Further, one or more of MgF ₂ , CaF ₂ , SrF ₂ , and BaF ₂ are contained, and the total content is 5.0% or less by mass% with respect to the total mass of the wire. The flux-cored wire for gas shielded arc welding according to claim 1.   Further, one or more of Mn oxides other than Si oxide, Al oxide, Ti oxide, B oxide, Zr oxide, Fe oxide, and MnO are contained, and the total content is wire. The flux-cored wire for gas shielded arc welding according to claim 1 or 2, wherein the mass% with respect to the total mass is 4.0% or less.   Further, one or more of Al, Ti, Mg, Zr, Ca, Ce, and La in the metal state are contained, and the total content is 2.0% or less with respect to the total mass of the wire. The flux-cored wire for gas shielded arc welding according to any one of claims 1 to 3. _{Furthermore, MgCO 3, CaCO 3, SrCO} 3, BaCO 3, 1 or more kinds of MnCO ₃ is contained state, and are total 4.0% or less by mass% with respect to total mass of the wire of the content, and When one or two of CaCO ₃ and MnCO ₃ are contained, the amount of CaO and MnO generated by thermal decomposition of CaCO ₃ and MnCO ₃ is added to the amount of CaO and MnO contained in the flux-cored wire . the total amount, CaO, in an amount not to exceed the upper limit of the content of each of _MnO, gas shielded arc according to any one of claims 1 to 4, characterized in Rukoto is contained CaCO 3, MnCO ₃ Flux-cored wire for welding.

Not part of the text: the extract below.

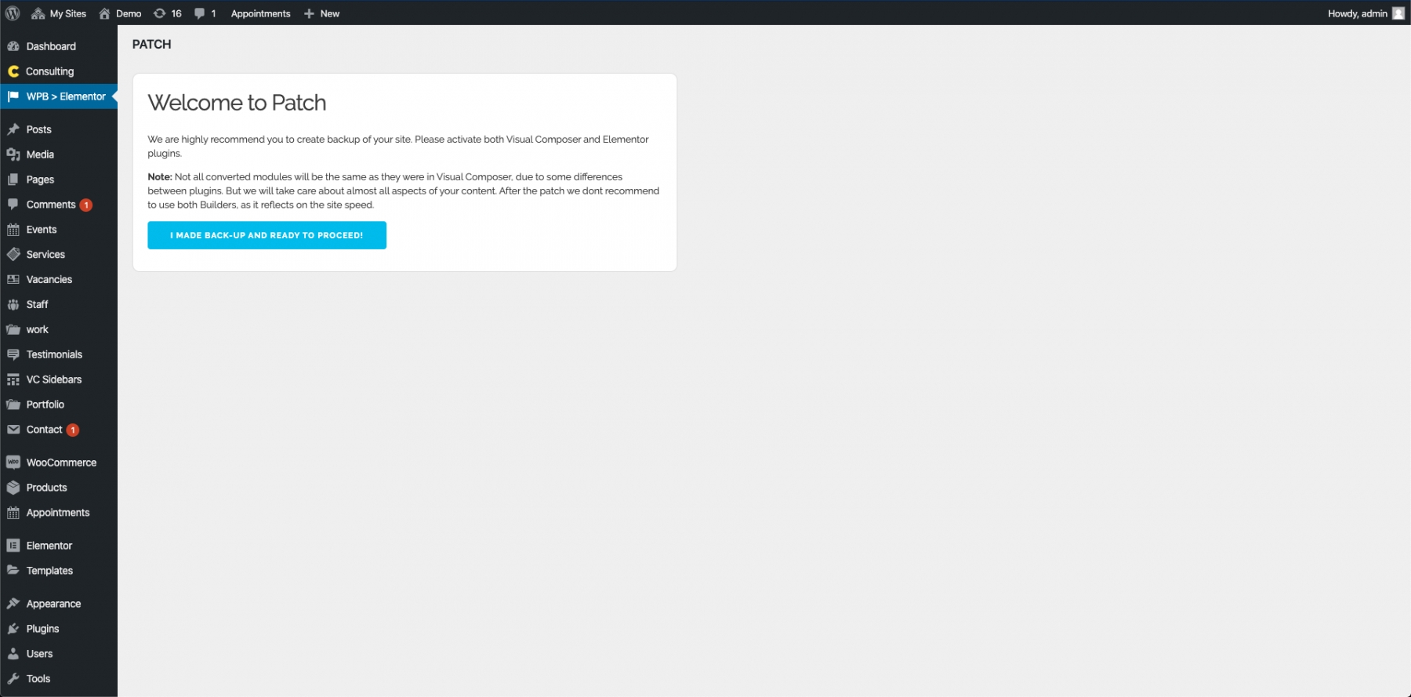Open the Pages section
The image size is (1411, 697).
(x=40, y=180)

Further, MgO, SrO, is contained in one or more of BaO, the total content of Ri der 3.2% or less by mass% with respect to total mass of the wire, and, MgCO ₃ in the flux cored wire, SrCO ₃ , when one or more of BaCO ₃ are contained , the total amount of MgO ₃ , SrCO ₃ , BaCO ₃ generated by thermal decomposition of MgCO ₃ , SrCO ₃ , BaCO ₃ is 3.2% by mass. gas shielded arc welding flux cored wire according to any one of claims 1 to 5, wherein Rukoto is contained in an amount not in excess.   Furthermore, Nb is contained in the range of 0.1% or less by the mass% with respect to the total mass of a wire, The flux cored wire for gas shielded arc welding of any one of Claims 1-6 characterized by the above-mentioned.   The flux cored wire for gas shielded arc welding according to any one of claims 1 to 7, wherein the steel outer shell has no slit-like gap.   The flux-cored wire for gas shielded arc welding according to any one of claims 1 to 7, wherein the steel outer shell has a slit-like gap.